Oct 12, 2020
In this episode, Elizabeth Broyhill Morris, the Founder of Living Hope, joins the show. We talk about the difference between hope and expectation. When we expect something to happen, we are relying on external factors. When we hope, we understand that our life is in our own control. Then, Elizabeth reveals the eight practices you can utilize to sustain hope - Surrender, Stillness, Grief, Honesty, Curiosity, Forgiveness, Resilience, and Joy. Stay tuned as Elizabeth dives into how to put these actions into place to start your journey to joy.
Elizabeth Broyhill Morris is the Founder of Living Hope. Through her own experience of finding Hope after struggle and trauma, she found herself privileged to offer love and encouragement to others who were in despair. In sharing her words and wisdom and receiving them from others, she came to believe that Hope is not an emotion – it is an action that must be practiced consistently and intentionally.
This project has been a labor of love that evolved over the course of several years, gaining traction, slowing down, and eventually going silent for a time. The turning point, however, was in 2015, when Elizabeth lost a precious friend who died unexpectedly and tragically. In her grief, Elizabeth was called to speak on a broader platform to people who were losing hope. From this experience grew a team of devoted individuals who brought the community of Living Hope to life.

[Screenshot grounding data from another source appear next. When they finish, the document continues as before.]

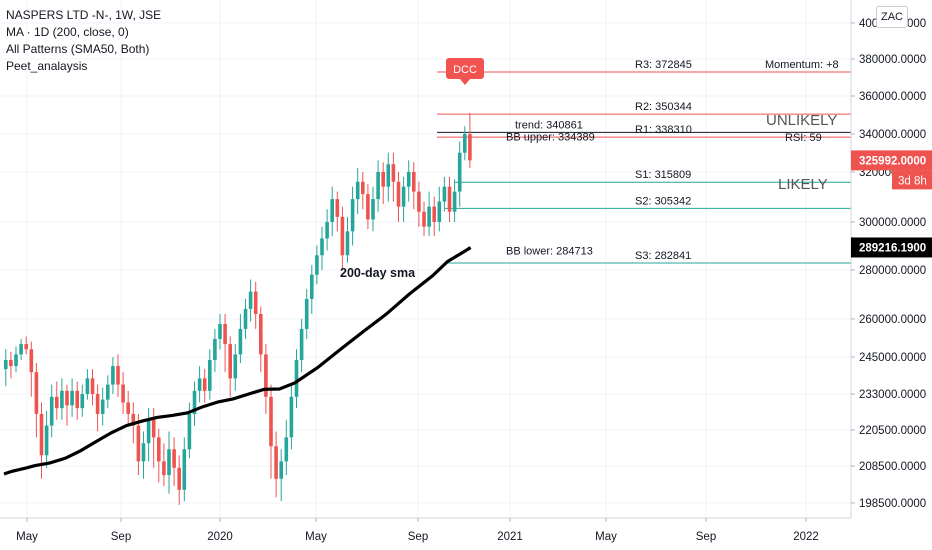 The image size is (932, 550). What do you see at coordinates (892, 504) in the screenshot?
I see `y-tick-label: 198500.0000` at bounding box center [892, 504].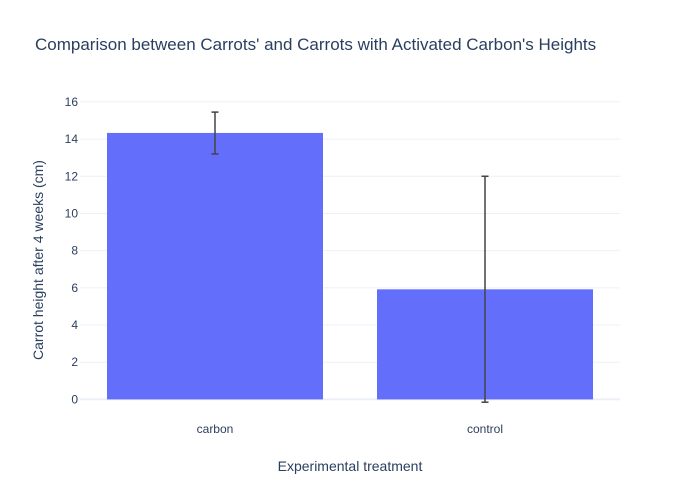  What do you see at coordinates (485, 429) in the screenshot?
I see `x-tick-label: control` at bounding box center [485, 429].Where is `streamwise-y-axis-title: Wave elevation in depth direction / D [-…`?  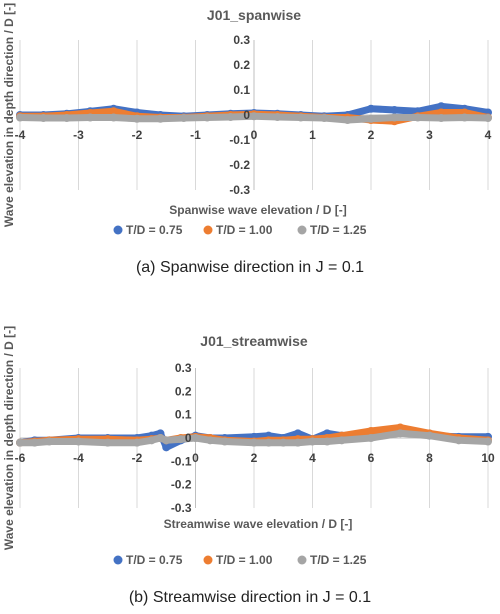
streamwise-y-axis-title: Wave elevation in depth direction / D [-… is located at coordinates (9, 438).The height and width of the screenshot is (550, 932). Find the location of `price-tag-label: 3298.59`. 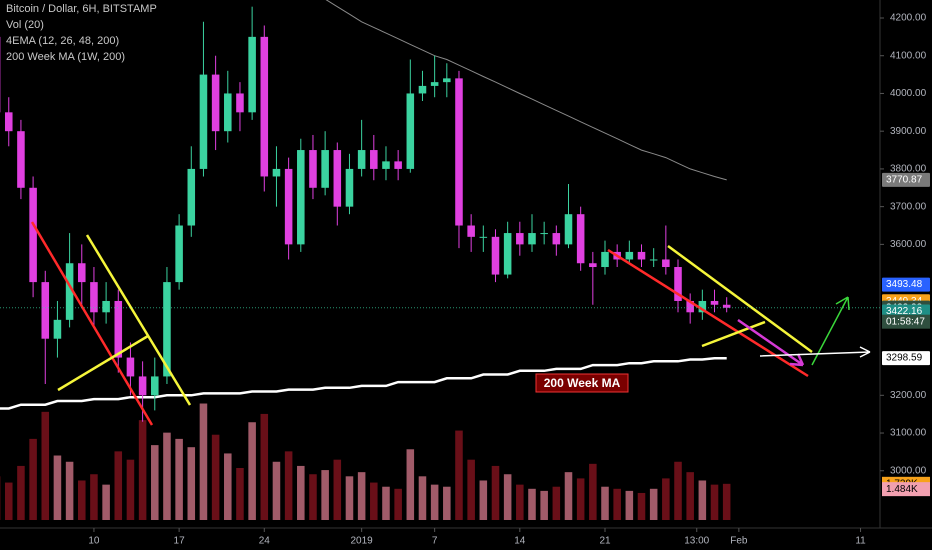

Elizabeth lives in Chapel Hill, N.C., with her husband, their son, and a new baby on the way. She is a voracious reader, amateur cook, aspiring gardener, and passionate community volunteer.
There is a big difference between hope and expectations. Disappointment is just an unmet expectation. Who are you hoping to be, and who are you expecting to be? Hope is the sweet spot. You should never fully expect something to happen a certain way. Expectations are focusing on something outside of yourself. We need to think about our locus of control.
People who are happiest in life have an internal locus of control – they know themselves well, and they know how to handle their own emotions well. People with an external locus of control are continually responding to what they think everyone else wants or thinks. At the end of the day, we need a great “I am.” We all have the ability to tap into our internal wisdom. Expectations are entirely external. Whenever we are externally focused, we are going to get tripped up.
Elizabeth identified eight specific practices that create and sustain hope – Surrender, Stillness, Grief, Honesty, Curiosity, Forgiveness, Resilience, and Joy. It is these eight Practices that became the cornerstone of Living Hope. You have to be totally focused on your personal therapeutic practice and you can’t put it down. So, Elizabeth sat down and thought about her process of recovering from divorce. These steps need to be interchangeable for any challenge in your life. Elizabeth dives into her eight practices for hope:
When we are in crisis, we need to slow down enough to get the landscape. This framework gives people steppingstones. Grief is at the heart of everything we struggle with as human beings. Once we can move through grief, we can be on our way to find joy.